* _Passage shown_:

|---|

IL-4 inhibits IFNGR1, STAT1, and pS727-STAT1 mobility after Thp activation

We have reported that IL-4 treatment of Thp prevents association of INFGR to the IS (8). As shown in Fig. 2, treatment with IL-4 also inhibits STAT1 recruitment, whereas the capping of the TCR was not affected. Quantification of cocapping by calculating ρ revealed poor correlation in the distribution of STAT1/IFNGR1 and TCR/IFNGR1 after incubation with IL-4 (Fig. 3 b). Similarly, pS727-STAT1 redistribution to the IS and nucleus was also impaired by IL-4 treatment and comparable to resting conditions (Figs. 5 and 6). Thus, IL-4 signaling inhibits the mobilization of IFNGR1, STAT1, and pS727-STAT1 toward the IS.

Figure 6.

Figure 6.

Open in a new tab

IL4R is recruited to the IS in the absence of IFNGR1 or STAT1. Thps were isolated by negative magnetic separation from the LNs of young animals of different genetic backgrounds (B6, ifngr1−/−, 129, and stat1−/−). CD4+CD62Lhigh T cells (98% pure) were activated, fixed, and stained as indicated, and then imaged as described in Fig. 1. (a) Confocal images. Bars, 4 µm. (b) Quantification by linearization of whole-cell surface. Four independent experiments were analyzed, and the mean of ρ was calculated for each cell (n = 88–114), as in Fig. 2.

IL4R corecruitment with the TCR in the absence of IFNGR1, STAT1, and NFATc2 and c3

We have shown that among several cytokine receptors, only IFNGR and, to a lesser extent, IL2R gain access to the IS. Interestingly, the IL4R remains in the periphery even in the presence of IL-4 or the complete absence of IFN-γ (8). Because TCR-IFNGR1 corecruitment to the IS correlates with a Th1 phenotype, it was possible that in Thp isolated from Th2-prone mice, the IL4R might similarly be recruited to the IS. We selected three genetic models of defective Th1 differentiation and pro-Th2 phenotype in vivo, IFNGR1-, STAT1-, and NFATc2– and c3–deficient mice (nfatc2/c3−/−) (34, 39, 40).

Fig. 6 a shows representative cells that were observed in 4 independent experiments (88–114 cells per condition). At rest, cells from all genetic backgrounds display uniform distributions of TCR, IFNGR1, and IL4RA. Activation of Thp led to the cocapping of the TCR and IFNGR1, regardless of the genetic background. In contrast, the distribution of IL4R changed depending on the integrity of the IFNGR–STAT1 signaling pathway. In wt cells, IL4R is not a part of the IS. However, in ifngr1−/− or stat1−/− Thps, TCR activation results in corecruitment of TCR and IL4R. Quantification of this phenomenon by the method of linearization and ρ calculation corroborated previous results and showed that in normal cells, TCR and IL4R distributions were poorly correlated, whereas in stat1−/− and ifgnr1−/− Thps, 33 and 20% of cells displayed ρ ≥ 0.8 (Fig. 6 b; mean of z sections per cell). Hence, in the absence of a pro-Th1 genetic background, the IL4R is actively recruited to the IS.

|---|

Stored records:
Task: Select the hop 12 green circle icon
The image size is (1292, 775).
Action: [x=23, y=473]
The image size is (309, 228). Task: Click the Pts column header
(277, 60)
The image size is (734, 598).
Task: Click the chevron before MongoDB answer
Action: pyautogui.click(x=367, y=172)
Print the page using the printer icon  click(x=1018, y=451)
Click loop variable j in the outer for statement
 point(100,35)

|---|

* _What this exercise asks_:
• a. According to the passage on IL-4 and Thp activation, how pure were the CD4+CD62Lhigh T cells?
• b. Revise the part of the passage on IL-4 and Thp activation that opens with the words containing "IL4R corecruitment with" and closes with "(34, 39, 40).", replacing "periphery" with "margin".

* _Results_:
• a. They were 98% pure.

• b.
IL4R corecruitment with the TCR in the absence of IFNGR1, STAT1, and NFATc2 and c3

We have shown that among several cytokine receptors, only IFNGR and, to a lesser extent, IL2R gain access to the IS. Interestingly, the IL4R remains in the margin even in the presence of IL-4 or the complete absence of IFN-γ (8). Because TCR-IFNGR1 corecruitment to the IS correlates with a Th1 phenotype, it was possible that in Thp isolated from Th2-prone mice, the IL4R might similarly be recruited to the IS. We selected three genetic models of defective Th1 differentiation and pro-Th2 phenotype in vivo, IFNGR1-, STAT1-, and NFATc2– and c3–deficient mice (nfatc2/c3−/−) (34, 39, 40).